Épilogue

Billy se souvenait d’une impression de mouvement vers le haut, de dilatation, comme si on l’aspirait dans le vide. Le mouvement l’entoura, devint un endroit, un endroit d’une taille incompréhensible, une immensité bleue, comme le ciel. Puis ce fut le ciel.

Un généreux ciel bleu sur un paysage sec, des collines d’un blanc poudreux au loin, une ferme au premier plan. De l’eau jaillissait en hauteur de mille arroseurs, générant des arcs-en-ciel sur des kilomètres de chou frisé, de nouveau blé vert et de somptueuses charmilles de raisins.

L’Ohio !

Billy en resta bouche bée.

Il se trouvait sur une route poussiéreuse, en civil. Son corps n’était pas brisé. Plus la moindre douleur ni la moindre peur.

Une route dans l’Ohio à l’intérieur d’un monstre à l’intérieur d’un tunnel à l’intérieur du temps.

Il ne comprenait rien à cette hiérarchie d’impossibilités. Il avait été emporté là volontairement ou par accident, peut-être par un être complètement atemporel qui était ou non humain seulement d’une certaine manière ou encore toute l’humanité réunie à la fin des temps… il n’en savait rien, cela n’avait pas d’importance. Il se demanda comment il allait faire sans son armure, pourtant cette pensée s’avéra moins terrifiante qu’elle ne l’aurait dû. Peut-être n’avait-il pas besoin de l’armure. Il plongea la main sous sa chemise de coton grossier pour toucher l’endroit où la lancette pénétrait auparavant sous sa peau, mais l’orifice avait cicatrisé et la peau semblait parfaitement lisse.
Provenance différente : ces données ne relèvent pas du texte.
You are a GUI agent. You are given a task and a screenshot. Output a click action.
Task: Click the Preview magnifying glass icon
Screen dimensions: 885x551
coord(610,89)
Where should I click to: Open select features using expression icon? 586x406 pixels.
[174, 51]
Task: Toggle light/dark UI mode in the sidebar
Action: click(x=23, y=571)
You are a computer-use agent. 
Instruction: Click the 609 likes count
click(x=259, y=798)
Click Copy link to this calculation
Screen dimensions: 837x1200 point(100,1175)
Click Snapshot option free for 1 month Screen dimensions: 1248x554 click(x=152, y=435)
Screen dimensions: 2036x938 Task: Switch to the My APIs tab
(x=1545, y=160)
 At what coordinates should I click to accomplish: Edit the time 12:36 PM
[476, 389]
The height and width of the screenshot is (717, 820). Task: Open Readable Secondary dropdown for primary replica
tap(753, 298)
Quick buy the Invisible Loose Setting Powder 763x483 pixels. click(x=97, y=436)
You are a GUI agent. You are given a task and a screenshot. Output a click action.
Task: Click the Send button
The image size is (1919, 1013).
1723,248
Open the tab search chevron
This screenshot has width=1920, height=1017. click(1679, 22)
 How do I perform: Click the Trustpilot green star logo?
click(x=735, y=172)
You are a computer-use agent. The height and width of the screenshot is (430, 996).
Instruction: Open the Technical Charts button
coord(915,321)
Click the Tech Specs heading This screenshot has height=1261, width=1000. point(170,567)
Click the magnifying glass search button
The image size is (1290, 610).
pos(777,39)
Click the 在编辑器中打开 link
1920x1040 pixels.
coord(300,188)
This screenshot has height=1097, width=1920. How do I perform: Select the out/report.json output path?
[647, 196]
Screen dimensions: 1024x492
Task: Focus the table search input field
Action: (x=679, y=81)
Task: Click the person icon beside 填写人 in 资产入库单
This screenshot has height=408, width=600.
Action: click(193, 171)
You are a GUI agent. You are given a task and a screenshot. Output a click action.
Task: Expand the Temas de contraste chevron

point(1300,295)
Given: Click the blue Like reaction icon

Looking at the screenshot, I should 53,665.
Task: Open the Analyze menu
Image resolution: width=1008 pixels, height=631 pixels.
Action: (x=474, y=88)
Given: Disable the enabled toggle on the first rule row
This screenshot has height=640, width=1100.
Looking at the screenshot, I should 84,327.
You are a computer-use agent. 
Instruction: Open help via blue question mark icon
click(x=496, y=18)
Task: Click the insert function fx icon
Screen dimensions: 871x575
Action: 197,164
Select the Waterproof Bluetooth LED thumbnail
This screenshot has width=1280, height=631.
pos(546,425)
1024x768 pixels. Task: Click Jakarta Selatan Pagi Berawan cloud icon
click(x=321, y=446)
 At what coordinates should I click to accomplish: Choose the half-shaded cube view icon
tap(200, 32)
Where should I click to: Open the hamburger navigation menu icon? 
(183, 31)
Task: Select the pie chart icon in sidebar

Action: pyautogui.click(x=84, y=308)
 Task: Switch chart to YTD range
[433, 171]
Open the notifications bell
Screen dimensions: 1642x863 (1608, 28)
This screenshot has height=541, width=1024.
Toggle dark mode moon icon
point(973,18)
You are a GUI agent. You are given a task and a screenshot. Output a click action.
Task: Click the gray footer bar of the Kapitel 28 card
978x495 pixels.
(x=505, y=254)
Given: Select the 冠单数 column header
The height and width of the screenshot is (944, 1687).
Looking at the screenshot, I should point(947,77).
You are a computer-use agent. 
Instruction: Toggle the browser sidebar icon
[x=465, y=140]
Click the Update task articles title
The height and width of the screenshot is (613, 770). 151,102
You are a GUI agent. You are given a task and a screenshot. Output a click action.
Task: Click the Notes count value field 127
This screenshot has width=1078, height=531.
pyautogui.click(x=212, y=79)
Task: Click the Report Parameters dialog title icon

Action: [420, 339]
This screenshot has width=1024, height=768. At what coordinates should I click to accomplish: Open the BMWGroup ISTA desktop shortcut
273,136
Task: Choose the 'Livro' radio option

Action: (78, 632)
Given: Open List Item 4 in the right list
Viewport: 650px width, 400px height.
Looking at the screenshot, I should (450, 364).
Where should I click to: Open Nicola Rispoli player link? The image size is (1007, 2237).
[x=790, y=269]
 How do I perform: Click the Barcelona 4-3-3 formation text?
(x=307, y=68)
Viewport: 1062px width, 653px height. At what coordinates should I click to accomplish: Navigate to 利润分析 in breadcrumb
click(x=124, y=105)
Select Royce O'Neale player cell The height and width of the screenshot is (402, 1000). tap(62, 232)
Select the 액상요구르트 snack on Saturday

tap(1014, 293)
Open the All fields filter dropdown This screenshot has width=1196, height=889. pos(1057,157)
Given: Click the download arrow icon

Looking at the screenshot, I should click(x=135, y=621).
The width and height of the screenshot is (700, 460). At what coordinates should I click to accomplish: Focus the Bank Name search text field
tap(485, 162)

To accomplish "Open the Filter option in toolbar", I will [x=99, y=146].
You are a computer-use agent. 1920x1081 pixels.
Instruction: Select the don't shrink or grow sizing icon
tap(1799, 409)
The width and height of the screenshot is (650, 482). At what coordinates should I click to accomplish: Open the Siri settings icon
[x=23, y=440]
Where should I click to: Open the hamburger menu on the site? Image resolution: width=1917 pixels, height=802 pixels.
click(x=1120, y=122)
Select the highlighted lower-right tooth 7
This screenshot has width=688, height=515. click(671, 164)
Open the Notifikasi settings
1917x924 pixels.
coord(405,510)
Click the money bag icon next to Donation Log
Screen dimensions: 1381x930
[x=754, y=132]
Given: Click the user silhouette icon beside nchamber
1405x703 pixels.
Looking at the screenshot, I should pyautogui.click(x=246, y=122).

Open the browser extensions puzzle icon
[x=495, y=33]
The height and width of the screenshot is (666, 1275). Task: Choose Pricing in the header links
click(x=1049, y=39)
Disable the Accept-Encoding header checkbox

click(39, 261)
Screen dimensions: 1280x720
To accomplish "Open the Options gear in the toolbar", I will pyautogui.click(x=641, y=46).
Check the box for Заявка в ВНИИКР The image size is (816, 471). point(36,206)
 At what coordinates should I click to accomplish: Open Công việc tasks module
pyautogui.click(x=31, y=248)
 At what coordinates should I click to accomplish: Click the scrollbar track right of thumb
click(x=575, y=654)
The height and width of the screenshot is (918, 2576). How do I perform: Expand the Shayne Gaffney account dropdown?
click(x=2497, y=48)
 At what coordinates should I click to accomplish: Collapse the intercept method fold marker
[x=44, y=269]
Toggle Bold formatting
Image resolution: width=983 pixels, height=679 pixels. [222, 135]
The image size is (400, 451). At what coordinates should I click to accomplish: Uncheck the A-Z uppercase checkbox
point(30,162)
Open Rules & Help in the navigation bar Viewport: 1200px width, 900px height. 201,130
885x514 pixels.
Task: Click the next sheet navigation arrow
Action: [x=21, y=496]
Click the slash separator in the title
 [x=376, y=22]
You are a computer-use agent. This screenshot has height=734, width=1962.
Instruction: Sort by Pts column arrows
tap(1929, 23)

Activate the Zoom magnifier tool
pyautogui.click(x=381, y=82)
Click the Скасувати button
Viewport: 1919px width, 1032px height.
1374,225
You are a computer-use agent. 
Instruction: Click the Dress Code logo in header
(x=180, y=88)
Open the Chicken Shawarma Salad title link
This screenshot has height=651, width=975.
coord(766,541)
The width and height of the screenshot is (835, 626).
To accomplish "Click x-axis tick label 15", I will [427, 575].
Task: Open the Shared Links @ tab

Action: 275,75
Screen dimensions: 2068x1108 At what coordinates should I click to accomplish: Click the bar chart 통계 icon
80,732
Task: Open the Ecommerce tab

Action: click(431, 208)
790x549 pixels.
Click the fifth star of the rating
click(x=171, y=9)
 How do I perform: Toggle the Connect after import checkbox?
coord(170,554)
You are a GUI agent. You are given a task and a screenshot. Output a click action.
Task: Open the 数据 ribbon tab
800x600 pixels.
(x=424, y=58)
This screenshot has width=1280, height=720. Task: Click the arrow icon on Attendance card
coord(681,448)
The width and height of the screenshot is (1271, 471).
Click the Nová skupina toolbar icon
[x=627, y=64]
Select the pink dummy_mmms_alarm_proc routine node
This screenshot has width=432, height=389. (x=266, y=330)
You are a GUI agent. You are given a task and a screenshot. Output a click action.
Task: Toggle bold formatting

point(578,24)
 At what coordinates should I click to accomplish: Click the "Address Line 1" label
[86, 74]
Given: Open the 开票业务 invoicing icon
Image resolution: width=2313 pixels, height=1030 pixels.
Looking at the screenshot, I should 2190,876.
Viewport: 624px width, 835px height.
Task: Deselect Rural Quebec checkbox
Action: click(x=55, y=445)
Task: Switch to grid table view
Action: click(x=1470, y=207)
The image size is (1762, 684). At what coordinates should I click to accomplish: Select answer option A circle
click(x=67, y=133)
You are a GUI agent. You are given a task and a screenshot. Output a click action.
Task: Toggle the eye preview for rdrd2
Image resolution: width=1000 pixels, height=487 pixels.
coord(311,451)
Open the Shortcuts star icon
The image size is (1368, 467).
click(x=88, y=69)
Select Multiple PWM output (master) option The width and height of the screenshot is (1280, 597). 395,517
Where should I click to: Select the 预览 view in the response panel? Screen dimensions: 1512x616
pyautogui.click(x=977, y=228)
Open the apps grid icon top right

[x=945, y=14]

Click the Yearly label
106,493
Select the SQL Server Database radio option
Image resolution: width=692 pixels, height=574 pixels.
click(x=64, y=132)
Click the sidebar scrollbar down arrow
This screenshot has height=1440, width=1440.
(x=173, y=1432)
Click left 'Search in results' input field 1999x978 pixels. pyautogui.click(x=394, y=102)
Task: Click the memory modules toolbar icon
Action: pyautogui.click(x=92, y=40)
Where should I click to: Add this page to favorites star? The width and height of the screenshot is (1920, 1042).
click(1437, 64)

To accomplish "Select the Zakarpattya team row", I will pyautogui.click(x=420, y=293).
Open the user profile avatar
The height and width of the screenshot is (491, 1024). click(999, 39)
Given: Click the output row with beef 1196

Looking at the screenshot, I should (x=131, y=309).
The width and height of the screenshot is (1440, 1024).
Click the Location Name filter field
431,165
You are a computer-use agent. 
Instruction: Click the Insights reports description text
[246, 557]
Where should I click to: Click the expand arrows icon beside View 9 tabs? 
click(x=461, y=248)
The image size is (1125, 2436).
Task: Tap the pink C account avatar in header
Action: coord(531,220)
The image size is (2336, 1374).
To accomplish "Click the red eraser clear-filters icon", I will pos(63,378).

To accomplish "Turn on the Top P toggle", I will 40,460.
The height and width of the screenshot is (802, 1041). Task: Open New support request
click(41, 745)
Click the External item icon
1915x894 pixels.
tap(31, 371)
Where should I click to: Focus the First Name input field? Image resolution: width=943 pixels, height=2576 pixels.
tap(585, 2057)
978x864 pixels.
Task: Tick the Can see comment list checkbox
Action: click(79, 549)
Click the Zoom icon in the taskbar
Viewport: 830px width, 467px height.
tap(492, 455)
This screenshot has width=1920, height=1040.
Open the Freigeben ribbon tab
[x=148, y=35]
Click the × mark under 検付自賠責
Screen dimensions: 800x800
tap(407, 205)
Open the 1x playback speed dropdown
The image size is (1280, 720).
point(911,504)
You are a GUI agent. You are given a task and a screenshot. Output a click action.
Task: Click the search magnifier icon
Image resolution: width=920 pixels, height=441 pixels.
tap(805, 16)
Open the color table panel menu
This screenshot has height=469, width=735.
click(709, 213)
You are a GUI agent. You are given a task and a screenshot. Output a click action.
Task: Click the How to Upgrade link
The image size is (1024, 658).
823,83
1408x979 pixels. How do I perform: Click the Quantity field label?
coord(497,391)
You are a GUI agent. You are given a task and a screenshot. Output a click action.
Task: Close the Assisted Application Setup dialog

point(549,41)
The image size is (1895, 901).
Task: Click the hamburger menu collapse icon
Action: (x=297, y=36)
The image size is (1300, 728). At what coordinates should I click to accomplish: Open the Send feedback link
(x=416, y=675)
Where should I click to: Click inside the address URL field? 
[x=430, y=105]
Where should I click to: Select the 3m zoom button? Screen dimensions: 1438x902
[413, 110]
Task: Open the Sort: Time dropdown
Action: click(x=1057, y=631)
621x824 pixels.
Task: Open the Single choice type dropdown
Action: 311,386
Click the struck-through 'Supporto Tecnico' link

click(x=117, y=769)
Billy avança en direction de la ferme jusqu’à ce que les bâtiments communs se dressent devant lui et qu’il distingue deux silhouettes à l’entrée principale. Il se mit à courir, car il reconnaissait l’homme barbu : Nathan, son père, et à ses côtés se trouvait Maria, sa mère, morte d’un cancer un mois après sa naissance : Billy la reconnut d’après les photographies.

Il arriva devant Nathan, aussi grand que dans son souvenir. « Quel est cet endroit ? » demanda-t-il, et Nathan répondit : « Celui où nous recommençons. » Il ouvrit ensuite les bras, dans lesquels Billy se jeta.

Nathan et Maria l’emmenèrent à la maison. À leur contact, sa mémoire fut arrachée à Billy comme une dent douloureuse, laissant comme seuls faits le ciel, l’eau, la chaleur.

« J’ai vu une patrouille de l’infanterie, ce matin, observa Nathan. Mais elle est passée bien au sud.

— Tant mieux », fit la mère de Billy.

Billy lui prit la main et la tira vers la maison.

« Je suis fatigué », dit-il. Le soleil, brûlant, l’avait épuisé et il lui semblait avoir parcouru un très long chemin.